The potential end to a controversial National Security Agency phone records collection program is energizing privacy groups and lawmakers who have long called for stricter limits on domestic surveillance powers.
A top national security aide to House Minority Leader Kevin McCarthy (R-Calif.) recently revealed on a podcast that, for the past six months, the spy agency hasn't used a program that gathers metadata on domestic text messages and phone calls. He predicted that the Trump administration might not ask to renew the program, which is set to expire this year.
The aide’s remarks were followed by reports from The Washington Post and Wall Street Journal that the NSA is in the process of shuttering the program.
Some privacy activists say these recent developments have strengthened their hand as they prepare to make their case on Capitol Hill, where they’ll argue that elements of the USA Freedom Act – Congress's response to former NSA contractor Edward Snowden's bombshell disclosures in 2013 – should not be reauthorized.
“[Privacy activists] always have thought that the program should end, that there was no basis for it, but it’s even easier to make that decision because it’s been defunct for the past six months,” Daniel Schuman, policy director at privacy group Demand Progress, told The Hill.
If Congress allows for the expiration of the surveillance program’s legal authority, often referred to as Section 215, it would likely defuse what many predicted would be a major congressional battle heading into a pivotal election year.

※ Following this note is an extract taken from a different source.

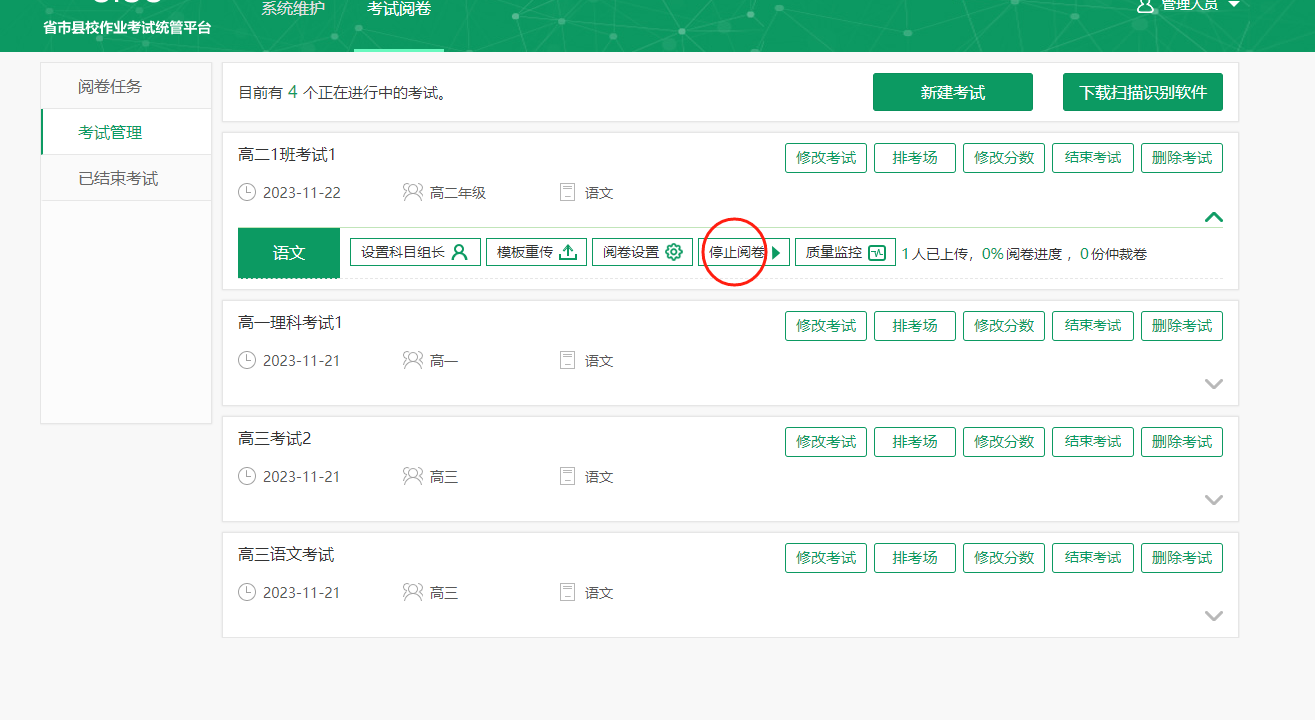Click the play icon in 停止阅卷
The height and width of the screenshot is (720, 1315).
pyautogui.click(x=776, y=252)
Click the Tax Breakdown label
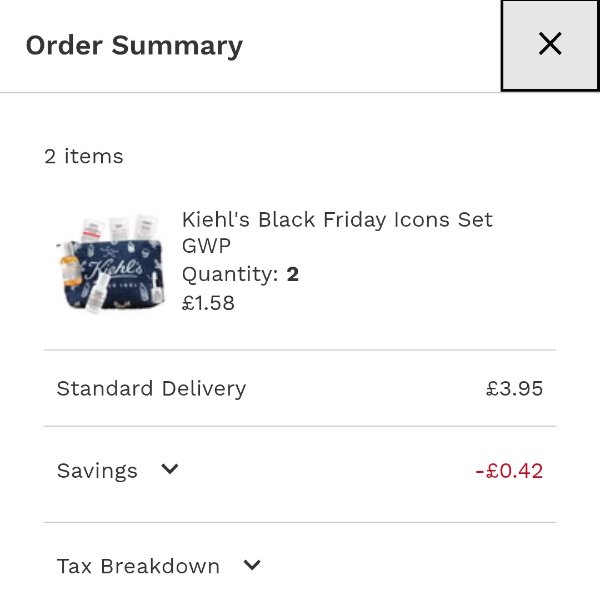 (x=138, y=566)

Representatives of the Electronic Frontier Foundation, a digital rights advocacy group, began meeting with congressional offices this past week to argue that the call-detail records program should be allowed to sunset, while pushing for other other surveillance reforms as well.
And at a congressional briefing this month, online civil liberties group Center for Democracy and Technology (CDT) called on House Judiciary Committee Chairman Jerrold Nadler (D-N.Y.) and other lawmakers to end the program.
“It was fortuitously timed to come right after the disclosure that this program hadn’t been used,” Chris Calabrese, CDT's vice president of policy, told The Hill.
A coalition of more than 30 advocacy groups on Wednesday penned an open letter requesting that Congress refuse to reauthorize the wide-ranging surveillance authority, which allows for the gathering of phone records, as well as the warrantless collection of other records deemed relevant to a terrorism investigation.
Sen. Ron Wyden (D-Ore.), an outspoken surveillance critic and member of the Senate Intelligence Committee, said this past week that he will oppose reauthorization.
“It is increasingly clear to me that the NSA’s implementation of reforms to the phone records dragnet has been fundamentally flawed,” Wyden said. “In my view, the administration must permanently end the phone records program and Congress should refuse to reauthorize it later this year.”
Sen. Rand Paul (R-Ky.), another staunch critic of surveillance, told The Hill that the program's apparent end is "great news."
"I think that Americans shouldn’t have their privacy invaded by the government without a warrant," he said.
Gen. Paul Nakasone, head of the NSA, on Wednesday said the agency was in a “deliberative process” over the program.
"We'll work very, very closely with the administration and Congress to make recommendations on what authority should be reauthorized,” Nakasone said at the RSA Conference on Cybersecurity in San Francisco.